Kades Celawan Sergai, Tuhadi Diduga Manfaatkan Dana Desa Buat Kepentingan Pribadi

Jumat, 03 Oktober 2025 | 18.46 WIB

Bagikan:
Kolase foto Kepala Desa Celawan, Pantai Cermin, Serdang Bedagai, Tuhadi berlatarbelakang kantor Desa Celawan. (foto : mimbar/ran)

MEDAN, (MIMBAR) - Polemik dugaan wanprestasi menyeret nama Kepala Desa Celawan, Kecamatan Pantai Cermin, Kabupaten Serdang Bedagai (Sergai). Tuhadi.

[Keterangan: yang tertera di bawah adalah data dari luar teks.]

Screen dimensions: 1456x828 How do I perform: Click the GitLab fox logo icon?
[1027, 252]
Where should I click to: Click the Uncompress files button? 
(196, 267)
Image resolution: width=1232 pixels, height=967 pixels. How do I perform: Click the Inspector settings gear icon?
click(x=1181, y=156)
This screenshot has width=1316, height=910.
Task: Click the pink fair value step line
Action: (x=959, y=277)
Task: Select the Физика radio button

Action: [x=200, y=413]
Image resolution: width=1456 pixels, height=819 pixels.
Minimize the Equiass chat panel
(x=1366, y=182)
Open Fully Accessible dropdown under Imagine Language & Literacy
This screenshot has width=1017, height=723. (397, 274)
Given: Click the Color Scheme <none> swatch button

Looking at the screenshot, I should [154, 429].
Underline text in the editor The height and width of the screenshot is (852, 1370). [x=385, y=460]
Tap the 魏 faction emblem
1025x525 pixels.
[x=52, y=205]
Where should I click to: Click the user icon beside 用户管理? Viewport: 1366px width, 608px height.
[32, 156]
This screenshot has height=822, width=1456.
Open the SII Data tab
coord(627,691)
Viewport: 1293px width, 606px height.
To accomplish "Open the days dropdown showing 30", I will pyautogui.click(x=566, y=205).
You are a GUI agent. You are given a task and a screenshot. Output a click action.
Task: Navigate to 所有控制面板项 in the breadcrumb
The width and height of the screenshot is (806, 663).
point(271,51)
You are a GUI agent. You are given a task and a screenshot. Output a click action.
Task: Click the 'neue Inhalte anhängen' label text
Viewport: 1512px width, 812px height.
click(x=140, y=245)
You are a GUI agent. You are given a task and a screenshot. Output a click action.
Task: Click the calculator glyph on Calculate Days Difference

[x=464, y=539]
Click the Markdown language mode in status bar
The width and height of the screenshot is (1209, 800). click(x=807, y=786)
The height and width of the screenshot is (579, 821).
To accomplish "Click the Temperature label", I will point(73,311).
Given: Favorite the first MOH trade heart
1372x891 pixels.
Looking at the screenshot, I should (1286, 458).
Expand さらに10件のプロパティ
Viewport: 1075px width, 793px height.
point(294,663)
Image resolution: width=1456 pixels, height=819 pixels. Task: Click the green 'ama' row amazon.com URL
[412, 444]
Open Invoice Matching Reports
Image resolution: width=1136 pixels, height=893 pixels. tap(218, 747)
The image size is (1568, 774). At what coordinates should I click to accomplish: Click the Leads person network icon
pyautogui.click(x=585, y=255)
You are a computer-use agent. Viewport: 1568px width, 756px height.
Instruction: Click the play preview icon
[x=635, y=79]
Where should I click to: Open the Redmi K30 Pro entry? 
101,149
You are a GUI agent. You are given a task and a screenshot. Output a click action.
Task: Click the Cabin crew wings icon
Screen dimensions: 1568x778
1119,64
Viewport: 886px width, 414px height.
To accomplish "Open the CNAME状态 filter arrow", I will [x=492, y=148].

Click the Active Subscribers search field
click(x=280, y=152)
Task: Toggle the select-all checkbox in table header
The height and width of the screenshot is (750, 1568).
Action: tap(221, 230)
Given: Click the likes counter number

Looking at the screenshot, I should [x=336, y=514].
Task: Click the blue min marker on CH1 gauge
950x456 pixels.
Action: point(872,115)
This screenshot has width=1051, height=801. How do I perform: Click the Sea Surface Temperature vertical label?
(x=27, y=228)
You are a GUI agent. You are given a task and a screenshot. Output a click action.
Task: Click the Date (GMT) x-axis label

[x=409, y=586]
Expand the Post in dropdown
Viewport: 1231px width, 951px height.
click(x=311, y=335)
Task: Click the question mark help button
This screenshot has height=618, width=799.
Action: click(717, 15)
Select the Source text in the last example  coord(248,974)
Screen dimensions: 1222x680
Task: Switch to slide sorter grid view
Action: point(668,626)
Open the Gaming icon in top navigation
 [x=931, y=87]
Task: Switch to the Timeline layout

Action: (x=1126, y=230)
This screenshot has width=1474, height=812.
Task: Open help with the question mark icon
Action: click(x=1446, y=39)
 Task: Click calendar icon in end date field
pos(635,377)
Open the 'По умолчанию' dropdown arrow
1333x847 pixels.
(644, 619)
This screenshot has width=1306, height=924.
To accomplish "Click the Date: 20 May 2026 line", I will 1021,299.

Kades dituding tidak menepati janji pengembalian dana sebesar Rp100 juta yang sebelumnya ia terima dari pihak mitra kerja sama penggarapan sawah pribadinya.


Berdasarkan rekaman percakapan antara Rinaldi dengan Kades Tuhadi, selain membicarakan soal pelunasan utang, juga disinggung persoalan dana desa yang menimbulkan spekulasi adanya kaitan dengan keuangan desa.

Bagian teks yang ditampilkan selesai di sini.